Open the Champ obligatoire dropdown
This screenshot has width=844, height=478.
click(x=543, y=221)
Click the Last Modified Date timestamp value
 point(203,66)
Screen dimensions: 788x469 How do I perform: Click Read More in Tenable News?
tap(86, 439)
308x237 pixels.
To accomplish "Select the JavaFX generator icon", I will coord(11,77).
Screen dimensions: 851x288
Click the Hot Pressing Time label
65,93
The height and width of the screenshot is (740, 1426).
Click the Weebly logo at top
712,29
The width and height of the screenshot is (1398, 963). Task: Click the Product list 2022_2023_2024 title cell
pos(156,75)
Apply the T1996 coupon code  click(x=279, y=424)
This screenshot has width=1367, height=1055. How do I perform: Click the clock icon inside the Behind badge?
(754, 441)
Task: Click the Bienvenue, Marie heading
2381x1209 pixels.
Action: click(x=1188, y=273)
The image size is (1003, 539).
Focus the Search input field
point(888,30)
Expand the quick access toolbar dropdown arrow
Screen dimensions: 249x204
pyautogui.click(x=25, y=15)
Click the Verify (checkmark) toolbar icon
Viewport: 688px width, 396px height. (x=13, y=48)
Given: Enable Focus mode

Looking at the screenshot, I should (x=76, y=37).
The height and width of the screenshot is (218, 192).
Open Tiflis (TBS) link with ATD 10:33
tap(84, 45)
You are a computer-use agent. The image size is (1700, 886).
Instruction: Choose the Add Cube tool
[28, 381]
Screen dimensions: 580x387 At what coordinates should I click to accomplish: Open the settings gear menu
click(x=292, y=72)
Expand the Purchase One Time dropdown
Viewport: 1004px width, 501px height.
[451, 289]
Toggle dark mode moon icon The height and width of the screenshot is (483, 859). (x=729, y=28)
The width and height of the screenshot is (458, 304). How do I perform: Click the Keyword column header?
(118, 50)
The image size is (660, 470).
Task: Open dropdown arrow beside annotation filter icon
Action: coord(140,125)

------------------------------------------------

Problem to work on:
Show each line of the items above that contains the string "dimensions". Case counts.

Complete answer:
Screen dimensions: 788x469 How do I perform: Click Read More in Tenable News?
Screen dimensions: 851x288
Screen dimensions: 249x204
Screen dimensions: 580x387 At what coordinates should I click to accomplish: Open the settings gear menu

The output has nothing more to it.